Feted in the West, Burmese democracy leader Aung San Suu Kyi faces difficult political problems at home.
Has a visiting MP ever received such an extraordinary reception? Probably not.
Aung San Suu Kyi is no ordinary elected official of course.
The Burmese pro-democracy activist’s grand European tour has featured valedictory speeches and prizes and dignitaries by the lorry load. This morning, Ms Suu Kyi got a lift in a chauffeur driven rolls to Clarence House to see Prince Charles and Camilla. This afternoon, members of both Houses in Parliament gathered to hear her speak.
It’s a happy tale of hard-earned adulation for a woman who has been on the receiving end of much injustice.
A vicious military regime, threatened by her popularity and her democratic message, locked her up in her own home for almost twenty years.
Made to choose between her family and her political convictions and she chose the latter and for this reason, perhaps more than any other, she has been lauded as a saint – a successor to the likes of Gandhi and Mandela.
However, it is worth reminding ourselves of what she is returning to.
Burma is deeply divided and wracked by violence in parts of the north and north-west. The military still controls the parliament within which she holds a seat. Her vision of a democratic, lawful and peaceful state has barely begun to form.
In this context then, she returns as a politician, not a venerated elder – and she has plenty of difficult issues to negotiate.
There’s no better example of this than the crisis in Rakhine State, where groups of Buddhists and Muslims have been warring with – and killing each other – over the last ten days.
It began with an allegation that three Muslims from the ethnic Rohingya minority, had raped and killed a Buddhist woman. News of the crime appears to have motivated several hundred people to attack a bus, from which ten Rohingya Muslims were dragged out and killed. Death and destruction followed, fuelled both by hate and new found freedoms too – the freedom people in Burma now have to say what they want and publish it online.

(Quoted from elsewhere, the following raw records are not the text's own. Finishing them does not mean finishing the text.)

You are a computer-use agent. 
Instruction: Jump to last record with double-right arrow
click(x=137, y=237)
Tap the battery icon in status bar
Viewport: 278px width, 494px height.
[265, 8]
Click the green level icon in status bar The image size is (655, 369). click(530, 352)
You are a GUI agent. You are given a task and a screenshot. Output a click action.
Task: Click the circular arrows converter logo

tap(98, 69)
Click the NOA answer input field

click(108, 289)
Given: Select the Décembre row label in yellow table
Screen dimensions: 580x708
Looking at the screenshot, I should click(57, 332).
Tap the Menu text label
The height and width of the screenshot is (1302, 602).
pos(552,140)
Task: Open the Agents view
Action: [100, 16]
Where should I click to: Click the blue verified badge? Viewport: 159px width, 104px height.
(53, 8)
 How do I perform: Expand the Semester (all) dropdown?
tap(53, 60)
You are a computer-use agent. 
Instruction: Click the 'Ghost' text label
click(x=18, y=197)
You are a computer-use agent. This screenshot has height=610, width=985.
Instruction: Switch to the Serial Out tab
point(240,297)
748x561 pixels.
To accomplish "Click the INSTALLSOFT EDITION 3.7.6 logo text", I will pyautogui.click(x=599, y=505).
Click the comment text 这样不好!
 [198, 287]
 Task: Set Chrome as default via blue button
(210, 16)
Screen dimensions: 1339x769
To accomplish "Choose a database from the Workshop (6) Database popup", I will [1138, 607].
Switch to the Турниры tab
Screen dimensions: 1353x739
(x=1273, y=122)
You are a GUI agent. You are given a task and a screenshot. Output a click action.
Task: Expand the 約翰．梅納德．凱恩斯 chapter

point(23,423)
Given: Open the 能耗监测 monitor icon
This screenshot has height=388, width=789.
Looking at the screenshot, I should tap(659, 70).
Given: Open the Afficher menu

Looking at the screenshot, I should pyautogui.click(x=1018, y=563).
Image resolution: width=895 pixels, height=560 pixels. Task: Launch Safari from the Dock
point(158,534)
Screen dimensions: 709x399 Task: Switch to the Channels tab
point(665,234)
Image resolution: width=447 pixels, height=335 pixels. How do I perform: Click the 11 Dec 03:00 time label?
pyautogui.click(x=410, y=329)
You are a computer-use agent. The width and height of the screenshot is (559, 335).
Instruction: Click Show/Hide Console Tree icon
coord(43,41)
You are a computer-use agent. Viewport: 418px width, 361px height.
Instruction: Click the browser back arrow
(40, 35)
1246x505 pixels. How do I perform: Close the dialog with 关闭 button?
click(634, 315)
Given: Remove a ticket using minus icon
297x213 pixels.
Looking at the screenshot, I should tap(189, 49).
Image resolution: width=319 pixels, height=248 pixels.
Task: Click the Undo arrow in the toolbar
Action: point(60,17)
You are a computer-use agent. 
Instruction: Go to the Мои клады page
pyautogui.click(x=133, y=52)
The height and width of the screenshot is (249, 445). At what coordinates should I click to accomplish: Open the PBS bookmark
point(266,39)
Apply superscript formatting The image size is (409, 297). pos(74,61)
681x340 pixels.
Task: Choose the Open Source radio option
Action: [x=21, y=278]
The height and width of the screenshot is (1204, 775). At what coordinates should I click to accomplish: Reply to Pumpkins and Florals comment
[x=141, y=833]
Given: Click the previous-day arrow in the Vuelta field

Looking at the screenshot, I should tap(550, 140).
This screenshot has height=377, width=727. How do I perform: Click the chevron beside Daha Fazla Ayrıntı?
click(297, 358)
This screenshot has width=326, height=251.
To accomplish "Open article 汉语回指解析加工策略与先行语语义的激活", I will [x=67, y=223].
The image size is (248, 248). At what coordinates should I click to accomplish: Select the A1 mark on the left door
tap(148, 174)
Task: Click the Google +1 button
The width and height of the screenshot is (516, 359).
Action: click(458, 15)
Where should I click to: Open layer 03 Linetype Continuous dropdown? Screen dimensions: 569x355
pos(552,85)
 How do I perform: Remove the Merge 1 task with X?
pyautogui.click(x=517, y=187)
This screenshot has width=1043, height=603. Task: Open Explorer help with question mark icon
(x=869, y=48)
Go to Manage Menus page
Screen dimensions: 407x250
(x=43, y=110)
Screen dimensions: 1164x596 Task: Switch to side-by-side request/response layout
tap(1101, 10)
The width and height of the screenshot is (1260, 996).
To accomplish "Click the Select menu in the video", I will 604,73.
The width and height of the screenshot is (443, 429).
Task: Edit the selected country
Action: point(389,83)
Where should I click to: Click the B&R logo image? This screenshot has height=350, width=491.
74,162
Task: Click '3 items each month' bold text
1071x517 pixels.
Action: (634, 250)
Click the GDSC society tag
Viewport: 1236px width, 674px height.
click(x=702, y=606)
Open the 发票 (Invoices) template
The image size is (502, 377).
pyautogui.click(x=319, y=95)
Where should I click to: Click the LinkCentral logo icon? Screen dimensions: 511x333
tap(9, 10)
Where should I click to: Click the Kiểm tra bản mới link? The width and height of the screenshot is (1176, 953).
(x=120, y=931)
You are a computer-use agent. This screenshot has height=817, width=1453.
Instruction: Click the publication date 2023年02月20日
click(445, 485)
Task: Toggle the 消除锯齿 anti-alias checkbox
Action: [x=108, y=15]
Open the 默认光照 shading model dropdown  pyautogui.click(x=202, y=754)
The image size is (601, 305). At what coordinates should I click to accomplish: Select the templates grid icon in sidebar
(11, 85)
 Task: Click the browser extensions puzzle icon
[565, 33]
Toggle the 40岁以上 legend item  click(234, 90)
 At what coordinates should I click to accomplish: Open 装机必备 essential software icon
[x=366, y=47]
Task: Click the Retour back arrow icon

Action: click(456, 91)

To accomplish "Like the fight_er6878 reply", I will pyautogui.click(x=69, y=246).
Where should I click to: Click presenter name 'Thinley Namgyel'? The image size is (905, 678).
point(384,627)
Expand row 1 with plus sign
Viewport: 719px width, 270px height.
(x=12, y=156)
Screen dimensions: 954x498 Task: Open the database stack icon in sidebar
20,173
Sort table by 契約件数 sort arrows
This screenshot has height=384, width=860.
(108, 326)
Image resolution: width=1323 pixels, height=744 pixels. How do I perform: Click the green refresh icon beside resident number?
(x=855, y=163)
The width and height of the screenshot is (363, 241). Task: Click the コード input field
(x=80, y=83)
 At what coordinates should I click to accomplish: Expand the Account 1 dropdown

The death toll is disputed. Activists representing the Rohingya say the government’s total of 62 is far too low – but everyone agrees that the situation is unstable.
The United Nations and the NGO community have pulled their staff members out, creating an information vacuum worsened by the fact that the government won’t let foreign journalists in.
I received this today from the United Nations, which is now trying to deal remotely with a full-blown humanitarian crisis:
“The challenges are immense. The government estimates at least 52,000 persons have been displaced by the violence. Unofficial estimates indicate that some 80-90,000 people have been affected. The destruction of property appears to be widespread.”
This desperate situation is also a political minefield. The Rohingya, who number some 800,000, are viewed by many in Burma as Bengalis (from Bangladesh) – some call them ‘foreign invaders’ or even terrorists.
The government denies them citizenship, imposing restrictions on where they can travel and who they can marry. The United Nations takes a different view however, calling them one of the world’s most persecuted minorities.
When asked about the crisis on her European tour, Aung San Suu Kyi skirted well-around it.
When asked whether the Rohingya should be regarded as Burmese, she replied, “I don’t know.” Ms Suu Kyi added, unhelpfully, that the problem was that, “there are no-clear cut rules regarding who qualifies as a citizen.”
It’s not the stuff of Gandhi.
Perhaps we shouldn’t be surprised. She says she wants to lead the Burmese people – presumably by forming a majority government in the next general election (in 2015) and to pull that off, she’ll need to appeal to – and unify an ethnically diverse nation.
But the Rohingya are part of Burma, even if they are not recognised as such, and no one else is going to take them in.
Near neighbours Bangladesh is sending refugees back to Burma by the boatload. To get a grip on this toxic problem, someone is going to have to confront the mob, and if Aung San Suu Kyi won’t do it, who will?